Meski begitu, Kisran tetap mendorong Ombudsman Republik Indonesia melakukan pemeriksaan atas dugaan penyalahgunaan wewenang Badan Penghubung Sultra di Jakarta. Menurut Kisran, pelaporan yang berujung penangkapan paksa mahasiswa bukan fungsi dan mandat pelayanan publik Badan Penghubung Sultra.
“Kami meminta Ombudsman untuk memeriksa tindakan aparat Pemprov Sultra yang telah menggunakan kewenangan secara tidak proporsional. Pemerintah seharusnya melayani, bukan menakut-nakuti masyarakatnya sendiri,” ungkap Kisran.
Langkah Ombudsman dinilai penting untuk memastikan seluruh institusi pemerintah daerah bekerja sesuai mandatnya, memperkuat prinsip pelayanan publik yang adil, transparan, dan menghormati hak-hak warga negara. Kekhawatiran terus memburuknya iklim demokrasi menjadi realistis ketika kritik publik dijawab dengan pendekatan hukum dan represi.

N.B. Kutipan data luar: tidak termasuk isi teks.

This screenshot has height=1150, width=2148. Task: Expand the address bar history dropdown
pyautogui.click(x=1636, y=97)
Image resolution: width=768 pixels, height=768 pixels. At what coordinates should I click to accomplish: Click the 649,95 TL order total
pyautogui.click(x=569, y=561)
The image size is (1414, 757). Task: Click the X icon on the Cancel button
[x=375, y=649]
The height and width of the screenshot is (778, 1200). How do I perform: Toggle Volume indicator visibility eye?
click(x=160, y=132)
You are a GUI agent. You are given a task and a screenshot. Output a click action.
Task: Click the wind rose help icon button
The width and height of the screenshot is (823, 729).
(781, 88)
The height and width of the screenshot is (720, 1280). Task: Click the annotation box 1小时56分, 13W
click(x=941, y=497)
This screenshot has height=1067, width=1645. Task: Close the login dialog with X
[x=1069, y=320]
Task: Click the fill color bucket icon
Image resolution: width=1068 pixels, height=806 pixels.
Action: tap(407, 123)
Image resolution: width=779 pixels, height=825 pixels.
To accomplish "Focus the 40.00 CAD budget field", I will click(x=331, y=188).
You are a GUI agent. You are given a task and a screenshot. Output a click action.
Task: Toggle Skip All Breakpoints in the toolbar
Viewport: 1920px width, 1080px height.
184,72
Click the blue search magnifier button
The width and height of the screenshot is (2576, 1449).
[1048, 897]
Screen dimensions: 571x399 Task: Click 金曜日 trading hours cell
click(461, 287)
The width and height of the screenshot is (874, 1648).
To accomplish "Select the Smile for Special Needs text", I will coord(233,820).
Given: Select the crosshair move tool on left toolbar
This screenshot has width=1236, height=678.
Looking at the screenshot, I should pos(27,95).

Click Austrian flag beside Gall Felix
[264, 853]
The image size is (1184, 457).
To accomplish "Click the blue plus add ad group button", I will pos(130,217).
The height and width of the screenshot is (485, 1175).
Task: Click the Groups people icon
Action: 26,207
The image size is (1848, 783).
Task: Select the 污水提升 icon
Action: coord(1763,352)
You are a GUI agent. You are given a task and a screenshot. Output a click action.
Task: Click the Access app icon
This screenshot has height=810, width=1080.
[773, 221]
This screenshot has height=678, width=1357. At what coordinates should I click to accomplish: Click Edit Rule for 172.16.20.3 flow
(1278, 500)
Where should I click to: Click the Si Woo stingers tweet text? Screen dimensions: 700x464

“Tindakan seperti ini hanya akan memperlebar jarak antara pemerintah dan rakyat serta menggerus kepercayaan publik terhadap institusi pemerintahan daerah. Yang dibutuhkan mahasiswa adalah komitmen dan keterbukaan, bukan intimidasi. Jika ruang demokrasi dikecilkan, ketegangan sosial akan semakin besar,” tutupnya.